* [Given entries]:
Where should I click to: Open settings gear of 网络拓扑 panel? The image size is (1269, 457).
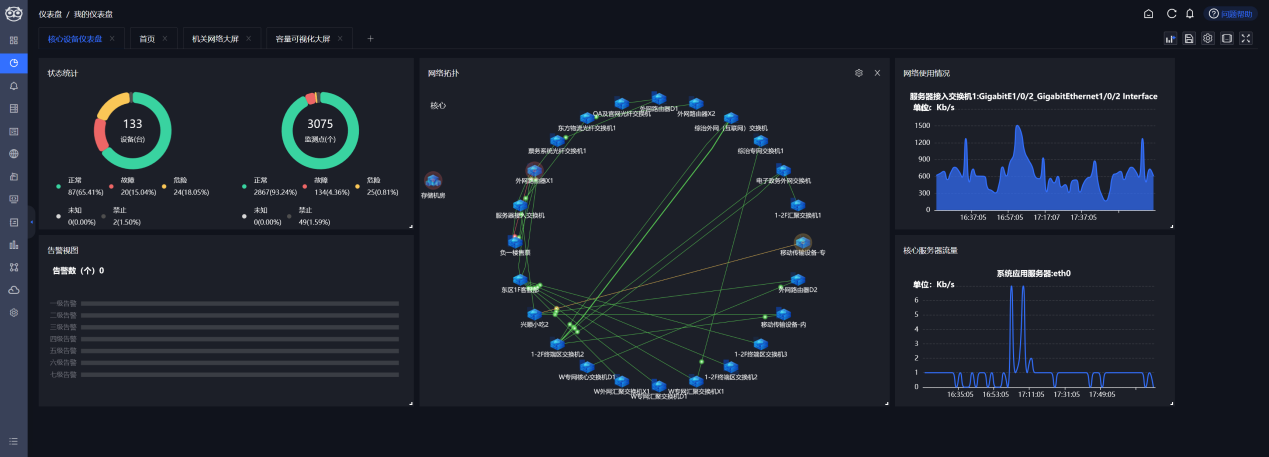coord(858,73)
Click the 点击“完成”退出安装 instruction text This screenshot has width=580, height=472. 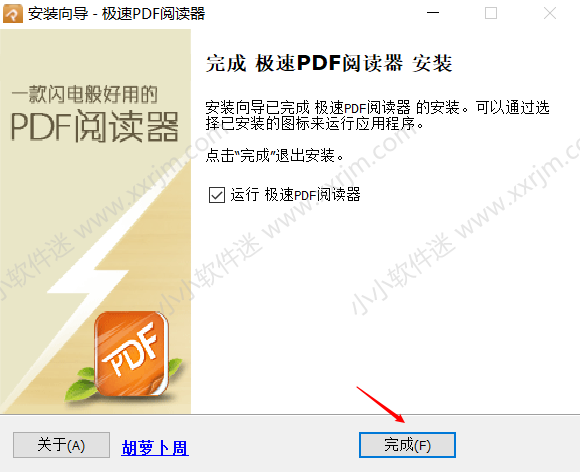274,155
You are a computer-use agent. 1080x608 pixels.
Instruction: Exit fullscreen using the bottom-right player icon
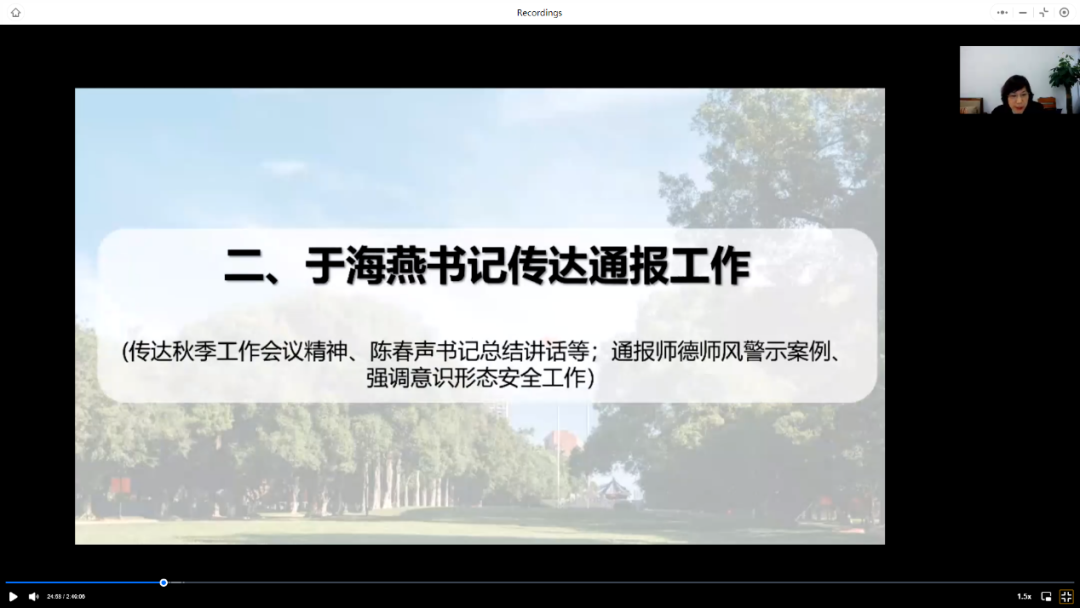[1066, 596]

...

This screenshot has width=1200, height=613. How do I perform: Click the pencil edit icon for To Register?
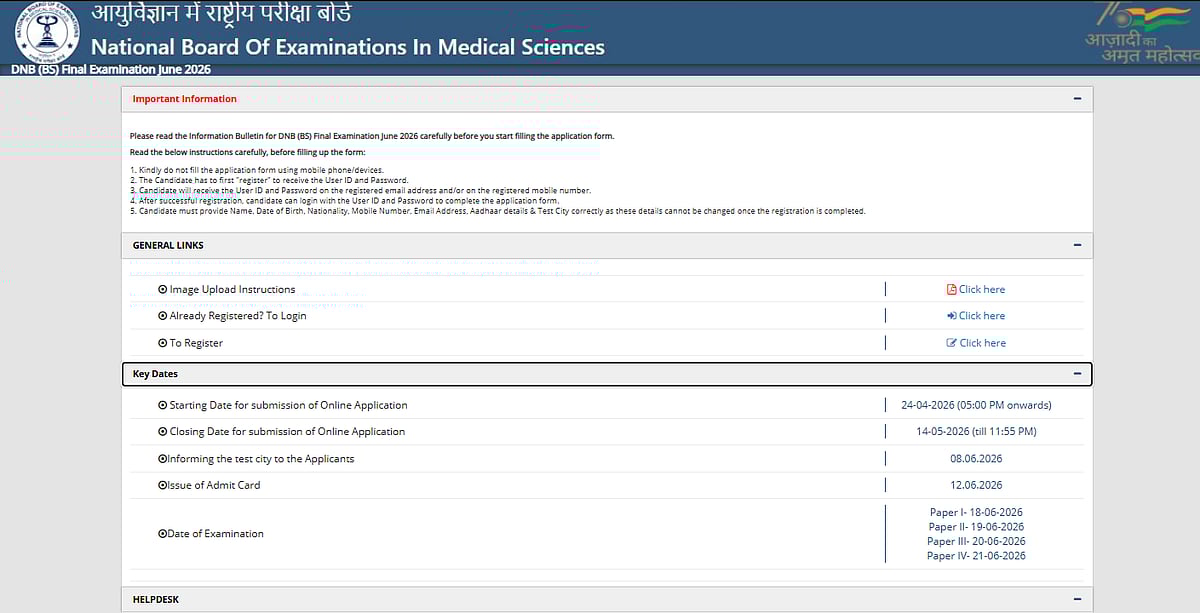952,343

* [What to do]: Count the lines in the listing that contain the string "icon", treating case as significant, and give only the number.

* [Exercise output]: 2